══ MATERIAL FOR THE TASK ══
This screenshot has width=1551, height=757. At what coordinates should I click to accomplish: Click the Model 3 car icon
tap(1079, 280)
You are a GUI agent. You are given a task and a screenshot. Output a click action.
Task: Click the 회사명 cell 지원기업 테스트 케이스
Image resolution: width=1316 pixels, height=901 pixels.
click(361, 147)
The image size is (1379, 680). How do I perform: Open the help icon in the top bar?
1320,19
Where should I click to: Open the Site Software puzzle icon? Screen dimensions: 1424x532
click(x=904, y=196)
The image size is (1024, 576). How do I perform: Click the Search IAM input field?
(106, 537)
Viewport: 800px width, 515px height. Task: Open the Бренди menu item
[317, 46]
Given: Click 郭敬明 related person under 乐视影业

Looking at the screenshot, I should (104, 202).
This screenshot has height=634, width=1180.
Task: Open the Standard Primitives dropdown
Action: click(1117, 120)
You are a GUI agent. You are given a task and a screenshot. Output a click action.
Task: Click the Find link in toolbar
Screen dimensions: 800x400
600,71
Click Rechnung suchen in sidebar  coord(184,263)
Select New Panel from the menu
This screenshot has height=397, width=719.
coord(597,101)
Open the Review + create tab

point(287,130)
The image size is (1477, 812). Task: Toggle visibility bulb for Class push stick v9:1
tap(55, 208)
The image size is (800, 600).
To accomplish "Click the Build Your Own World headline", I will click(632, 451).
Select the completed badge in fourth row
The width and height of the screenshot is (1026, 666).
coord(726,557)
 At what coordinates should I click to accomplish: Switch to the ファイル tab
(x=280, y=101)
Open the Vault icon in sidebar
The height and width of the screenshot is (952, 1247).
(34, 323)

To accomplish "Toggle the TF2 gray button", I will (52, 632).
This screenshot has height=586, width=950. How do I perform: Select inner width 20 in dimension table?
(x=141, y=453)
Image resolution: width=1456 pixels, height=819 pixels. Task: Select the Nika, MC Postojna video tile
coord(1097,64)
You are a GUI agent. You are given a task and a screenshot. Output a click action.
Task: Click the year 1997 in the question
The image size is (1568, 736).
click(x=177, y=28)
═══
— EXERCISE PROMPT —
Please give the data again in full, exactly as written.

— RESPONSE AREA —
This screenshot has width=1551, height=757. At what coordinates should I click to accomplish: Click the Model 3 car icon
tap(1079, 280)
You are a GUI agent. You are given a task and a screenshot. Output a click action.
Task: Click the 회사명 cell 지원기업 테스트 케이스
Image resolution: width=1316 pixels, height=901 pixels.
click(361, 147)
The image size is (1379, 680). How do I perform: Open the help icon in the top bar?
1320,19
Where should I click to: Open the Site Software puzzle icon? Screen dimensions: 1424x532
click(x=904, y=196)
The image size is (1024, 576). How do I perform: Click the Search IAM input field?
(106, 537)
Viewport: 800px width, 515px height. Task: Open the Бренди menu item
[317, 46]
Given: Click 郭敬明 related person under 乐视影业

Looking at the screenshot, I should (104, 202).
This screenshot has height=634, width=1180.
Task: Open the Standard Primitives dropdown
Action: click(1117, 120)
You are a GUI agent. You are given a task and a screenshot. Output a click action.
Task: Click the Find link in toolbar
Screen dimensions: 800x400
600,71
Click Rechnung suchen in sidebar  coord(184,263)
Select New Panel from the menu
This screenshot has height=397, width=719.
coord(597,101)
Open the Review + create tab

point(287,130)
The image size is (1477, 812). Task: Toggle visibility bulb for Class push stick v9:1
tap(55, 208)
The image size is (800, 600).
To accomplish "Click the Build Your Own World headline", I will click(632, 451).
Select the completed badge in fourth row
The width and height of the screenshot is (1026, 666).
coord(726,557)
 At what coordinates should I click to accomplish: Switch to the ファイル tab
(x=280, y=101)
Open the Vault icon in sidebar
The height and width of the screenshot is (952, 1247).
(34, 323)

To accomplish "Toggle the TF2 gray button", I will (52, 632).
This screenshot has height=586, width=950. How do I perform: Select inner width 20 in dimension table?
(x=141, y=453)
Image resolution: width=1456 pixels, height=819 pixels. Task: Select the Nika, MC Postojna video tile
coord(1097,64)
You are a GUI agent. You are given a task and a screenshot. Output a click action.
Task: Click the year 1997 in the question
The image size is (1568, 736).
click(x=177, y=28)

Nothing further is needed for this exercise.